One of the biggest criticisms the film faced was the omission of much of the band's history following the end of the 1970s. Brian Tallerico gave the film a two-star review on RogerEbert.com, calling the film superficial, fast, and difficult to determine who it is made for. He wrote, "The problem is that The Beach Boys too often seems content to tell the story of the band that its music has already told. A documentary should produce more than what would result from just listening to a band's collected discography." The film was also noted for not following the chronological order of the timeline of events.

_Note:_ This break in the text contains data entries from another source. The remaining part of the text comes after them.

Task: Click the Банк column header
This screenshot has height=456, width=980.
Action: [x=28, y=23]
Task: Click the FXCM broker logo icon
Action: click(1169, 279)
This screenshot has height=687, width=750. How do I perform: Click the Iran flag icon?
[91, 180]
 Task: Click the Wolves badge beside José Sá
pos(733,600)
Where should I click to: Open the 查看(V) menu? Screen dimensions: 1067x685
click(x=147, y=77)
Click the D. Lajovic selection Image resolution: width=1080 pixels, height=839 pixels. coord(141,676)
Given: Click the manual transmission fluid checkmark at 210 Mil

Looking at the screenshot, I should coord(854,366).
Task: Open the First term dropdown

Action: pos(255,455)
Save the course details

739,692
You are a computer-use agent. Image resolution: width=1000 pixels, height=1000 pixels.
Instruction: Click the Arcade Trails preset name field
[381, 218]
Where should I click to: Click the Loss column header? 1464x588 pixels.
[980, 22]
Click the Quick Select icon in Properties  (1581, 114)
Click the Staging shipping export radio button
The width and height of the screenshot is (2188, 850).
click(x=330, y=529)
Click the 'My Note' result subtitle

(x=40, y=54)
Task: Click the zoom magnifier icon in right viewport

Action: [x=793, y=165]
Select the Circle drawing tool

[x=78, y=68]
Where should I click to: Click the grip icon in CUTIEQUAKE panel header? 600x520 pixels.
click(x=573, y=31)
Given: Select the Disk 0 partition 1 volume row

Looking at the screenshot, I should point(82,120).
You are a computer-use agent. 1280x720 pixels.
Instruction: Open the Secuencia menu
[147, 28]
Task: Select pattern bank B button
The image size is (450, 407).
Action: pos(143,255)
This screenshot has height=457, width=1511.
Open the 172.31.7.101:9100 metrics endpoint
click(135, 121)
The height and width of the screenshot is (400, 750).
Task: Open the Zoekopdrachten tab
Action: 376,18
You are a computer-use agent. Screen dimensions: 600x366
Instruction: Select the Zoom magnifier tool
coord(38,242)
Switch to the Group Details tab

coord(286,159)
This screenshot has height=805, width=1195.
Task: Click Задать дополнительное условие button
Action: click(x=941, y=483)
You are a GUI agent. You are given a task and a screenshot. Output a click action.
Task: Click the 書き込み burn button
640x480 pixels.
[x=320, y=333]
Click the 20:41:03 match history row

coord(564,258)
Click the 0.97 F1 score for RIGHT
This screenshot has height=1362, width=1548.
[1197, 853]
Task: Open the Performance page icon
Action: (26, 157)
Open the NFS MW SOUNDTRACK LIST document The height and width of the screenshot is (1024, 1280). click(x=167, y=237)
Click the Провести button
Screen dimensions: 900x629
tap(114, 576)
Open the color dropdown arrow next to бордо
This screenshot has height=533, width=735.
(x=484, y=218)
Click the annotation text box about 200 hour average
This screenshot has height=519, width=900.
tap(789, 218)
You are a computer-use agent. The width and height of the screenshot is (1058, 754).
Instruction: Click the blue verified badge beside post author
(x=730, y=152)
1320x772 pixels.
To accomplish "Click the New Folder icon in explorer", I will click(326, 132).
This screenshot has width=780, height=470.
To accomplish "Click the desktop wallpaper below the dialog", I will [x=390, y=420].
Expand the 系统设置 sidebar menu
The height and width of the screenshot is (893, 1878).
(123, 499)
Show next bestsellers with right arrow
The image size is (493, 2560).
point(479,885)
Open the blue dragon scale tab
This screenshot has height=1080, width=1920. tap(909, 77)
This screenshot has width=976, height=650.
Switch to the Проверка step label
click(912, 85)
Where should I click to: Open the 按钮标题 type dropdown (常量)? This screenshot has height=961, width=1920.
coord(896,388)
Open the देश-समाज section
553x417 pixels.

Writing for The New York Times, Nicolas Rapold spoke of the film's deviations from the timeline of when things really went down, saying that "the movie traces a fruitful competitive streak with the Beatles." He defended this, stating "Any deviations from the film's obligatory timeline tour are very welcome." Robert Lloyd of Los Angeles Times described the film's depiction of the band as "a swift, compact telling, with surprisingly little in the way of music and whole swaths of recording history skated over, additionally noting that "The film checks out early in their ongoing, competitive careers, before the Beach Boys became Mike Love's band and Brian a solo artist, and surprisingly omits their 50th-anniversary reunion tour and final studio album, [...] That's Why God Made the Radio.

In his review of the film for The Guardian, Alexis Petridis pointed out several missed key moments of the band's history in the film, such as Brian Wilson's relations with psychologist Eugene Landy, the many legal troubles the band got into in the 1990s, and Brian Wilson's solo career. Speaking on the omissions, he suggested that "The film would need to be twice as long to cover them, and the second half would feel more like a particularly lurid soap opera than a music documentary. But it seems more likely it's out of a desire to append a happy ending on to a story that doesn't really have one."

==== Band's response ====
Speaking for Variety, Mike Love praised the film for representing everyone, noting the film's depiction of Brian Wilson by stating that "for the end of the film, he was great. We sang together. We talked together. He was 100% present with the long-term memory and everything." In the same interview, Al Jardine compared the film's portrayal of the band's history to prior retellings, staying that "it's always a challenge because, first of all, there have been so many articles, books, movies, and I always try to find stuff that's never been seen before. But once I got to know everybody and say, "Have you got any home movies under (the bed)?" And sure enough, there'd be a shoebox with 8mm film, and that's how we got Dennis. Both Carl and Dennis's families were great in helping us represent their dad and their husband in the right way. So it was like a little treasure hunt where there's gold bullions every once in a while."

=== Accolades ===
At the 76th Primetime Creative Arts Emmy Awards, the film won the Outstanding Sound Mixing for a Nonfiction Program (Single or Multi-Camera).